5. (1) If an incident is not described in any of these rules, the degree of fault of the insured shall be determined in accordance with the ordinary rules of law.
(2) If there is insufficient information concerning an incident to determine the degree of fault of the insured, it shall be determined in accordance with the ordinary rules of law unless otherwise required by these rules.
...
RULES FOR AUTOMOBILES TRAVELLING IN THE SAME DIRECTIONS AND LANE
…
9. (1) This section applies with respect to an incident involving three or more automobiles that are travelling in the same direction and in the same lane (a "chain reaction").
(2) The degree of fault for each collision between two automobiles involved in the chain reaction is determined without reference to any related collisions involving either of the automobiles and another automobile.
(3) If all automobiles involved in the incident are in motion and automobile "A" is the leading vehicle, automobile "B" is second and automobile "C" is the third vehicle,
(a) in the collision between automobiles "A" and "B", the driver of automobile "A" is not at fault and the driver of automobile "B" is 50 per cent at fault for the incident;
(b) in the collision between automobiles "B" and "C", the driver of automobile "B" is not at fault and the driver of automobile "C" is 100 per cent at fault for the incident.
(4) If only automobile "C" is in motion when the incident occurs,
(a) in the collision between automobiles "A" and "B", neither driver is at fault for the incident; and
(b) in the collision between automobiles "B" and "C", the driver of automobile "B" is not at fault and the driver of automobile "C" is 100 per cent at fault for the incident.
...
11. (1) This section applies with respect to an incident involving three or more automobiles that are travelling in the same direction and in adjacent lanes (a "pile-up").

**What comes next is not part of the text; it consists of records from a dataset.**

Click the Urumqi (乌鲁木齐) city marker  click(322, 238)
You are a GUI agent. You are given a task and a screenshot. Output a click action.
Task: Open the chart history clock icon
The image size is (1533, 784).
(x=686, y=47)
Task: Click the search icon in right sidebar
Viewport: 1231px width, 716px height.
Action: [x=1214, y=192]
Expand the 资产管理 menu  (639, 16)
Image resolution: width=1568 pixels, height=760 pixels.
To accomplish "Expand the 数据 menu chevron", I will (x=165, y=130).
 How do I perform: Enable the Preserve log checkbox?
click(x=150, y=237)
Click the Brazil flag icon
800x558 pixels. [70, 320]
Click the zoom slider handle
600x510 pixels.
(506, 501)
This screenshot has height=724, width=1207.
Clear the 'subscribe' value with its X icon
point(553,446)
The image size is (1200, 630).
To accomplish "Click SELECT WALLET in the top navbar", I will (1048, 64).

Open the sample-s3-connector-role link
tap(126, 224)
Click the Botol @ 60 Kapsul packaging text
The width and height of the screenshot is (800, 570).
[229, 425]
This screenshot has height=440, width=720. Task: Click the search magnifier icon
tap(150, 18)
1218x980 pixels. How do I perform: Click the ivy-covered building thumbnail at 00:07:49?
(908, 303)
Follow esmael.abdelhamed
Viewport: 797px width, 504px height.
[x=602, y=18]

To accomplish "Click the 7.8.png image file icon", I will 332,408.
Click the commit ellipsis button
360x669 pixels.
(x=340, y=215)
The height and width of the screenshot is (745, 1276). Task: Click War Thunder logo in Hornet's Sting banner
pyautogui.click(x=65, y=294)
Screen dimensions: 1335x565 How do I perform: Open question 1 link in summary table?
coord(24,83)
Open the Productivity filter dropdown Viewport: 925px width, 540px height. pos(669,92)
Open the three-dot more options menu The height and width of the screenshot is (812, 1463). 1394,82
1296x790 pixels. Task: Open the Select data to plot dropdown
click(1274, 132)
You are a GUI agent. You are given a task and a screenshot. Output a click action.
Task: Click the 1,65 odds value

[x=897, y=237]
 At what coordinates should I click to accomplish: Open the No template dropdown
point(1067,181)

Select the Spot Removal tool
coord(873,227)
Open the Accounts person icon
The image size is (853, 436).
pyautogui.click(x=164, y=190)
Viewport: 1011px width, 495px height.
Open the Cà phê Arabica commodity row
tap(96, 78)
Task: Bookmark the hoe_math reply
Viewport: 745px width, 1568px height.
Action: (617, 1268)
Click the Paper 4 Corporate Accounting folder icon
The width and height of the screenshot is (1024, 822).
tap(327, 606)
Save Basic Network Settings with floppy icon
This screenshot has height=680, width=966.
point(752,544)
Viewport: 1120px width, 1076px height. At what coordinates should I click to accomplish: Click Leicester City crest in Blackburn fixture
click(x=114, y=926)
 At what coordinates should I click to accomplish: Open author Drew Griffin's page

(2) For each collision between two automobiles involved in the pile-up, the driver of each automobile is 50 per cent at fault for the incident.
[1] In a 2008 article published in the Advocates’ Quarterly, John McNeil explains that loss transfer “is the colloquialism that is applied to the scheme of indemnity that was created in 1990 to allow insurers, in some degree, to recover no fault benefits paid to an insured”: John S. McNeil, The Enigmatic Exemption to the Bar Against Subrogation: S. 275 of the Insurance Act, (2008) 34 Advoc. Q. 172, at p. 172
[2] As defined in s. 224(1) of the Act, “automobile” includes:
(a) a motor vehicle required under any Act to be insured under a motor vehicle liability policy, and
(b) a vehicle prescribed by regulation to be an automobile.
[3] See R.R.O. 1990, Reg. 664, s. 9(1): “‘first party insurer’ means the insurer responsible under subsection 268 (2) of the Act for the payment of statutory accident benefits”.
[4] Concerning s. 4, in The Enigmatic Exemption to the Bar against Subrogation: S. 275 of the Insurance Act, at footnote 10, p. 175, Mr. McNeil says: “The Fault Determination Rules have a dual use. They are to regulate the assessment of liability when an insured is seeking direct compensation for the property damage to his vehicle from his insurer, under s. 263 of the Insurance Act. When that is kept in mind, some of the seemingly nonsensical language of the Rules (e.g. 4(1): “if more than one rule applies with respect to the insured, the one that attributes the least degree of fault to the insured shall be deemed to be the only rule that applies”, impossible to apply in allocating fault between two motorists) evaporates.
[5] This statement appears to reflect a misreading of s. 9(3) of the FDRs, as s. 9(3)(a) states that “in the collision between [the front and middle automobiles], the driver [of the front automobile] is not at fault and the driver [of the middle automobile] is 50 per cent at fault for the incident”.